Casi como si uno pensara en una suerte de últimos años, solitarios y carcelarios, de aquél policía hiperviolento que delineara, por medio de sus films, el espíritu de los inmediatos años reaganianos. Pero, visto el ánimo entre duro y, porqué no, lírico del cine de Eastwood, sabe bien uno que los tiros, digámoslo así, no serán precisamente los de siempre.
Gran Torino se permite erigirse, entonces, como una revisión social, más la autorecriminación que significarán los puños sangrantes del mismo Kowalski, quiebre que garantiza un momento cúlmine para la conversión del personaje. Pero esta conversión, que no dudará en buscar su redención, no caminará por los carriles usuales, aún cuando un gesto de cercanía se dibuje -por fin y para la presunta victoria del sacerdote- entre el catolicismo y él.
Porque el persistente cura irlandés, joven e inexperto -sabrá reconocer- en asuntos que conciernen a la vida y la muerte, no dejará por ello de plegarse, luego del más terrible hecho del film, a la reacción general y violenta, como si otorgara una licencia moral para el hecho brutal que, se presiente, Kowalski realizará como venganza. Es entonces cuando son otros los lugares que el film de Eastwood elige, más la identificación plena que supone su propia caracterización, lo que le permite analogarse con el proceder final de su personaje.

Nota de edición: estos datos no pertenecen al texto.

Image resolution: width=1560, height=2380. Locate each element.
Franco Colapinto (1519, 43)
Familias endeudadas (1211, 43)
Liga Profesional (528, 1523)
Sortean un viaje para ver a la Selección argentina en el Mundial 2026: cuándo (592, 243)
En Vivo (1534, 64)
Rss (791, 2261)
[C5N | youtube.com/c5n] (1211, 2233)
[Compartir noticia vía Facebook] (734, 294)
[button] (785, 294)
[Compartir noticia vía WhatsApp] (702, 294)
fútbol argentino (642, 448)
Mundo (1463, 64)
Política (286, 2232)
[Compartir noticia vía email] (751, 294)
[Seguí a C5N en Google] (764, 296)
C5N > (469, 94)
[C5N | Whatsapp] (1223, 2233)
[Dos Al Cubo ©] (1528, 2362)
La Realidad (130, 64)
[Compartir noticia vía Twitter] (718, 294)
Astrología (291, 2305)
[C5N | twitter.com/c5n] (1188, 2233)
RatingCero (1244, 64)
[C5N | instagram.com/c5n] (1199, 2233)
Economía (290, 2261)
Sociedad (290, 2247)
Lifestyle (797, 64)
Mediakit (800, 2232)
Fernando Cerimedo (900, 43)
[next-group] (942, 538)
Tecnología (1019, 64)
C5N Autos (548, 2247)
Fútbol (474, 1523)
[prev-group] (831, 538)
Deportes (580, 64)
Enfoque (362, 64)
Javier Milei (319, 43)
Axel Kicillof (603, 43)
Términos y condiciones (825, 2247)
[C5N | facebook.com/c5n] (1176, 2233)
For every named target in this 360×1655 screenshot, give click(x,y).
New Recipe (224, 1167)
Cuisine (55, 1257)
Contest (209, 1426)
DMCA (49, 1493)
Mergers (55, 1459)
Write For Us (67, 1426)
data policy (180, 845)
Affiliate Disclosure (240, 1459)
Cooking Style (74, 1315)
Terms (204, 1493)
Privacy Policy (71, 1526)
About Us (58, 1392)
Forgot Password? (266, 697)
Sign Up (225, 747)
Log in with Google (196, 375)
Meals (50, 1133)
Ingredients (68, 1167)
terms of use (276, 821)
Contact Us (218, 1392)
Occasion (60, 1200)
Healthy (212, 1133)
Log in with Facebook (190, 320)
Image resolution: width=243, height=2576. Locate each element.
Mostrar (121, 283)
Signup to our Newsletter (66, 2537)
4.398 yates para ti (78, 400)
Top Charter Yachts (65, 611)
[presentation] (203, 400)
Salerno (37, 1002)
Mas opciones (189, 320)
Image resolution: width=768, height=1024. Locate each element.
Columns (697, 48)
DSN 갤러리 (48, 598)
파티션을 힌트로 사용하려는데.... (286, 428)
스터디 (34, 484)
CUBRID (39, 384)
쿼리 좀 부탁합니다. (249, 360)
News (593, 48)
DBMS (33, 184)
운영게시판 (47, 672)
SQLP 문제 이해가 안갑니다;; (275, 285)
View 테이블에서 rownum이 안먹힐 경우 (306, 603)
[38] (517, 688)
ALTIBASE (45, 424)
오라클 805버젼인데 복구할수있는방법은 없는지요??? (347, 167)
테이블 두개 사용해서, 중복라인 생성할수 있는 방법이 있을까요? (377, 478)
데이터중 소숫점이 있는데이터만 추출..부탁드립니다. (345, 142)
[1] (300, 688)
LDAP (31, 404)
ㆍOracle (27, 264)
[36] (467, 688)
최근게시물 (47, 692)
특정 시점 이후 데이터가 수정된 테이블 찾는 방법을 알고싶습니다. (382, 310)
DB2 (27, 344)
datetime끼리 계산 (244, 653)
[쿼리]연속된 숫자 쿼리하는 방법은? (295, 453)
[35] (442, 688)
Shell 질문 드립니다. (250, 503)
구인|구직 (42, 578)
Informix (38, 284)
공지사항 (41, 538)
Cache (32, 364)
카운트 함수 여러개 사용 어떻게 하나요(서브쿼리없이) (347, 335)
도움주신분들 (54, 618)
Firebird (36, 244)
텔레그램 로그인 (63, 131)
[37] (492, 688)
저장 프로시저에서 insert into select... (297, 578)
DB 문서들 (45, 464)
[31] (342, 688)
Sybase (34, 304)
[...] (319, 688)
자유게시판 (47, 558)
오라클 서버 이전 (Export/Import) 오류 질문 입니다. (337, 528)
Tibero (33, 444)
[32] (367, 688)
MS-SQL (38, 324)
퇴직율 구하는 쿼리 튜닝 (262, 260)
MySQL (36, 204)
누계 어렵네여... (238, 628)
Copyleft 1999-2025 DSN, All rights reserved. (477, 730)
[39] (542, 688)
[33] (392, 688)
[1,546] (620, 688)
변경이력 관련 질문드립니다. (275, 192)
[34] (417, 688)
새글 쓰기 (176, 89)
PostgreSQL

Si hay algo que se desprende, entre tanto más, es la sensación de que el ser norteamericano que destila Gran Torino no pasa por otro lado más que por esa misma mixtura racial que, dado el caso, ya provocaran tanto los rasgos polacos del mismísimo Kowalski como los de su amigo peluquero e italiano.
En Gran Torino se respira, también, mucho cine, sea tanto por lo dicho en los primeros párrafos como sobre todo por ese gusto clásico, sin efectismos ni golpes bajos o cámaras agitadas. Un film narrado de manera sobria, con la dureza propia, casi ríspida, del gran Eastwood, más esa manera poética que sólo él puede manejar, tan llagada como su propia voz cantora, susurrante y cortante, compañía musical de los créditos finales.